Bild: Oliver Weiken/dpa/picture alliance
Burhan Tia - Sudan
Tia ist der große Unbekannte unter den Trainern bei diesem Turnier. Erst im Dezember 2021, also wenige Wochen vor Beginn des Afrika-Cups, übernimmt er den Posten des Nationaltrainers im Sudan als Nachfolger des Franzosen Hubert Velud. Zuvor stand Tia bei verschiedenen sudanesischen Vereinen an der Seitenlinie. In einer schwierigen Gruppe bekommt er es mit Nigeria, Ägypten und Guinea-Bissau zu tun.
Bild: Khaled Desouki/AFP via Getty Images
Kaba Diawara - Guinea
Als Stürmer läuft Diawara für viele Klubs auf, darunter sind große Namen wie Bordeaux, Marseille, Nizza, PSG und Arsenal. Der gebürtige Franzose vertritt das Land auf U-21-Ebene, bevor er für Guinea spielt. Erst im Oktober 2021 erhält der 46-Jährige seinen ersten Trainerjob und löst den ehemaligen französischen Nationalspieler Didier Six als Cheftrainer Guineas ab.

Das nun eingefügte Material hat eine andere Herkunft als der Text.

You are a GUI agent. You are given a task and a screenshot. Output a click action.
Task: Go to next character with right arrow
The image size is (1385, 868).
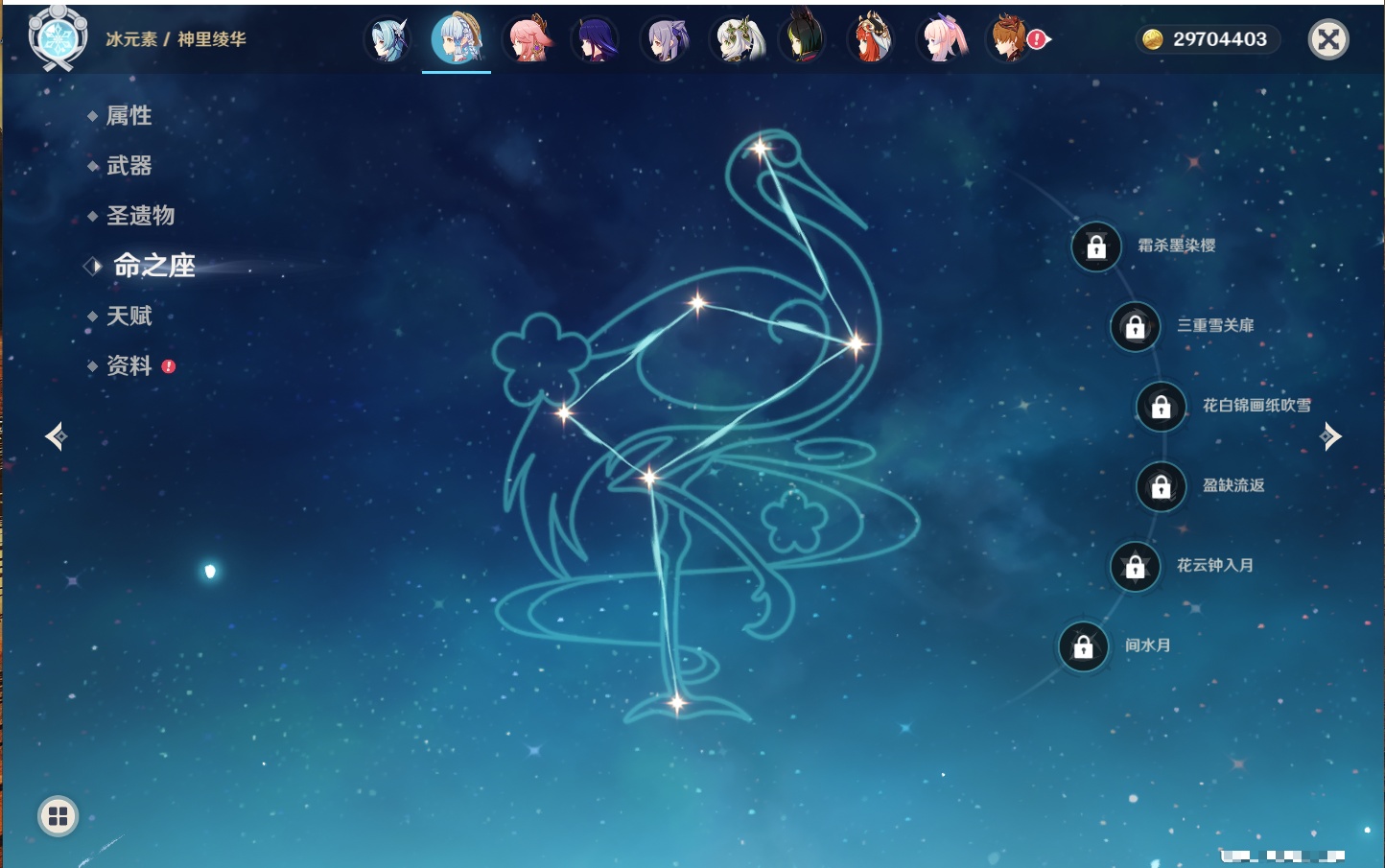click(x=1330, y=436)
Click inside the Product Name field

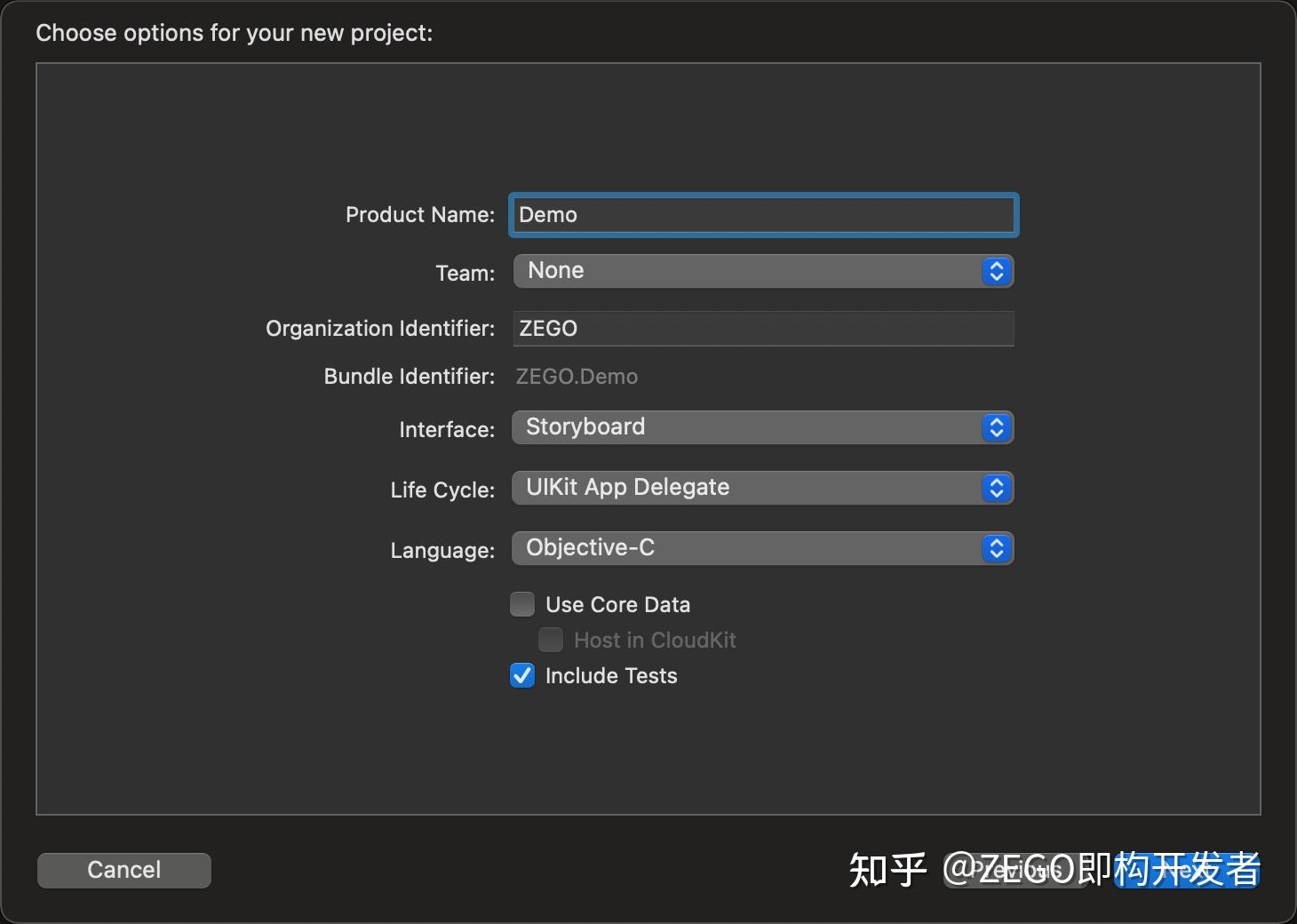pos(762,215)
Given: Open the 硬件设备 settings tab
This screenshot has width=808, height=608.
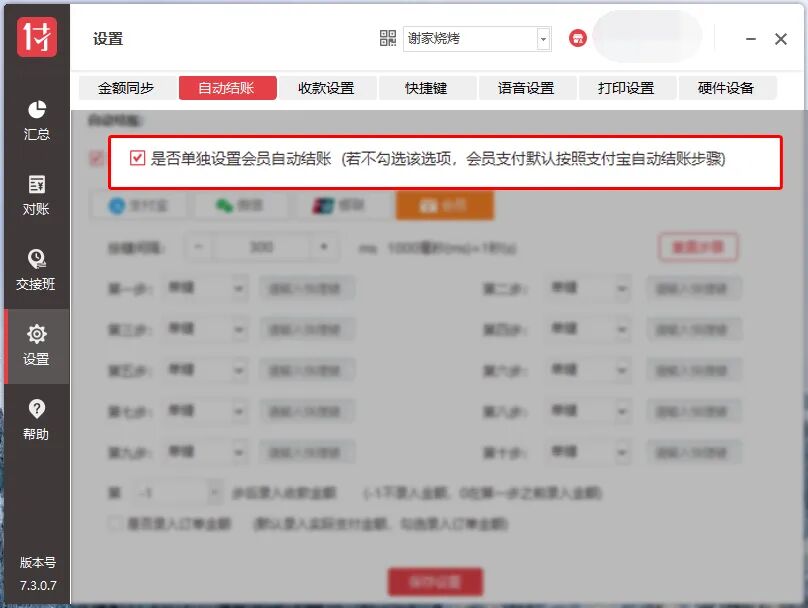Looking at the screenshot, I should point(727,88).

Bild: Philippe LECOEUR/PanoramiC/imago
Djamel Belmadi - Algerien
In seiner aktiven Zeit läuft der gebürtige Franzose für die Nationalmannschaft von Algerien auf. Seine Trainerlaufbahn beginnt der heute 45-Jährige 2010 in Katar, wo er als Vereins- und Nationalcoach tätig ist. 2018 wird Belmadi zum Nationaltrainer Algeriens berufen und gewinnt mit seinem Land den Afrika-Cup 2019. Nicht erst seit diesem Triumph gilt er in Algerien als Fußball-Ikone.